__Entries provided__:
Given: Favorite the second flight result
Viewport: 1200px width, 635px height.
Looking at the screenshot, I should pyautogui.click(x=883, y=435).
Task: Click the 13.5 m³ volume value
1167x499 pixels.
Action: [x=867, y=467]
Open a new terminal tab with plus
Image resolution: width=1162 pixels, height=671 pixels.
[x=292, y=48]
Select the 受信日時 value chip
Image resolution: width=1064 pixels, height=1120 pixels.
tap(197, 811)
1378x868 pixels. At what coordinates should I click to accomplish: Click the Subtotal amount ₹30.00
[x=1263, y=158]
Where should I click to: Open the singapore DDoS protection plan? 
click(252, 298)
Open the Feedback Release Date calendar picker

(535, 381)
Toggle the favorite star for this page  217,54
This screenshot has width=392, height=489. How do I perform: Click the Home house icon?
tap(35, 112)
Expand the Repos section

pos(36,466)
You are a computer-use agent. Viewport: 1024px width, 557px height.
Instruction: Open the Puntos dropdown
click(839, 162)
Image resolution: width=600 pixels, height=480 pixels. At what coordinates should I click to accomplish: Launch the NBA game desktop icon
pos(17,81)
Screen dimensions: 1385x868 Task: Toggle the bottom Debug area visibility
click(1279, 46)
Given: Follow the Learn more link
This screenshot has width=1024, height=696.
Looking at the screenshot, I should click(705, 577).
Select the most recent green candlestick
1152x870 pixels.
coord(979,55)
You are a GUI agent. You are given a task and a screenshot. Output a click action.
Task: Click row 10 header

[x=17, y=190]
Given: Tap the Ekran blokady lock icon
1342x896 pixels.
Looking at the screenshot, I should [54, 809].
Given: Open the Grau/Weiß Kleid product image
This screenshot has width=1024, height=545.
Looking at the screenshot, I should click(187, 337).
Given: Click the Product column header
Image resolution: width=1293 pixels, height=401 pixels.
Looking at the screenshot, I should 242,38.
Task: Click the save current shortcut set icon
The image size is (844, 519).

__Exercise__: The entries need to be set down again in full, with no word changed.

__Exercise answer__:
Given: Favorite the second flight result
Viewport: 1200px width, 635px height.
Looking at the screenshot, I should pyautogui.click(x=883, y=435).
Task: Click the 13.5 m³ volume value
1167x499 pixels.
Action: [x=867, y=467]
Open a new terminal tab with plus
Image resolution: width=1162 pixels, height=671 pixels.
[x=292, y=48]
Select the 受信日時 value chip
Image resolution: width=1064 pixels, height=1120 pixels.
tap(197, 811)
1378x868 pixels. At what coordinates should I click to accomplish: Click the Subtotal amount ₹30.00
[x=1263, y=158]
Where should I click to: Open the singapore DDoS protection plan? 
click(252, 298)
Open the Feedback Release Date calendar picker

(535, 381)
Toggle the favorite star for this page  217,54
This screenshot has width=392, height=489. How do I perform: Click the Home house icon?
tap(35, 112)
Expand the Repos section

pos(36,466)
You are a computer-use agent. Viewport: 1024px width, 557px height.
Instruction: Open the Puntos dropdown
click(839, 162)
Image resolution: width=600 pixels, height=480 pixels. At what coordinates should I click to accomplish: Launch the NBA game desktop icon
pos(17,81)
Screen dimensions: 1385x868 Task: Toggle the bottom Debug area visibility
click(1279, 46)
Given: Follow the Learn more link
This screenshot has width=1024, height=696.
Looking at the screenshot, I should click(705, 577).
Select the most recent green candlestick
1152x870 pixels.
coord(979,55)
You are a GUI agent. You are given a task and a screenshot. Output a click action.
Task: Click row 10 header

[x=17, y=190]
Given: Tap the Ekran blokady lock icon
1342x896 pixels.
Looking at the screenshot, I should [54, 809].
Given: Open the Grau/Weiß Kleid product image
This screenshot has width=1024, height=545.
Looking at the screenshot, I should click(187, 337).
Given: Click the Product column header
Image resolution: width=1293 pixels, height=401 pixels.
Looking at the screenshot, I should 242,38.
Task: Click the save current shortcut set icon
The image size is (844, 519).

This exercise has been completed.